Cold email A/B testing – what to test, how to measure, when to call it

March 24, 2026

I ran 14 A/B tests on cold emails last year. 9 of them gave me a clear winner. 3 were inconclusive. 2 told me I was testing the wrong thing entirely.

Those 9 winners improved my overall reply rate from 7% to 11% over 6 months. A/B testing cold email isn’t optional – it’s how you stop guessing and start compounding small improvements.

Here’s exactly what to test, how to measure it, and the minimum numbers you need before making a call.

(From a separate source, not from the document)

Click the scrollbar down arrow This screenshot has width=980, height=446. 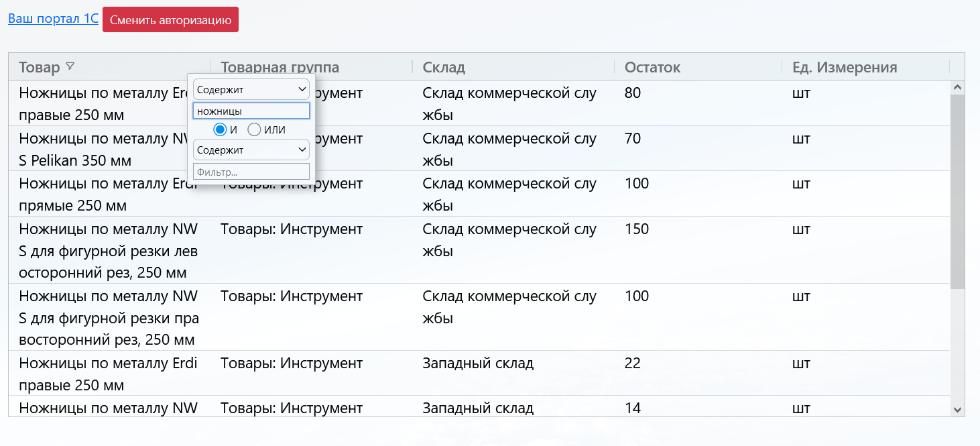[957, 409]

What to test (in priority order)

Not all variables are equal. Test them in this order – each one has a bigger impact than the next:

1. Subject lines. This is where A/B testing gives the fastest, clearest results. Subject lines control open rate, and open rate is the top of the funnel. A 10% improvement in opens cascades through everything downstream. My subject line guide covers the formats that work – A/B testing tells you which format works for your audience.

2. First lines. The opener determines whether someone reads past the first sentence or deletes. Test personalized vs. direct, question vs. statement, observation vs. compliment. More on first line approaches.

3. CTAs. The call to action determines whether a reader becomes a reply. Test question vs. statement, specific time ask vs. open-ended, low-commitment vs. direct. Examples in my CTA post.

4. Send time. Day of week and time of day. This has a smaller impact than the other 3 but it’s easy to test and compounds over time. My data on send timing.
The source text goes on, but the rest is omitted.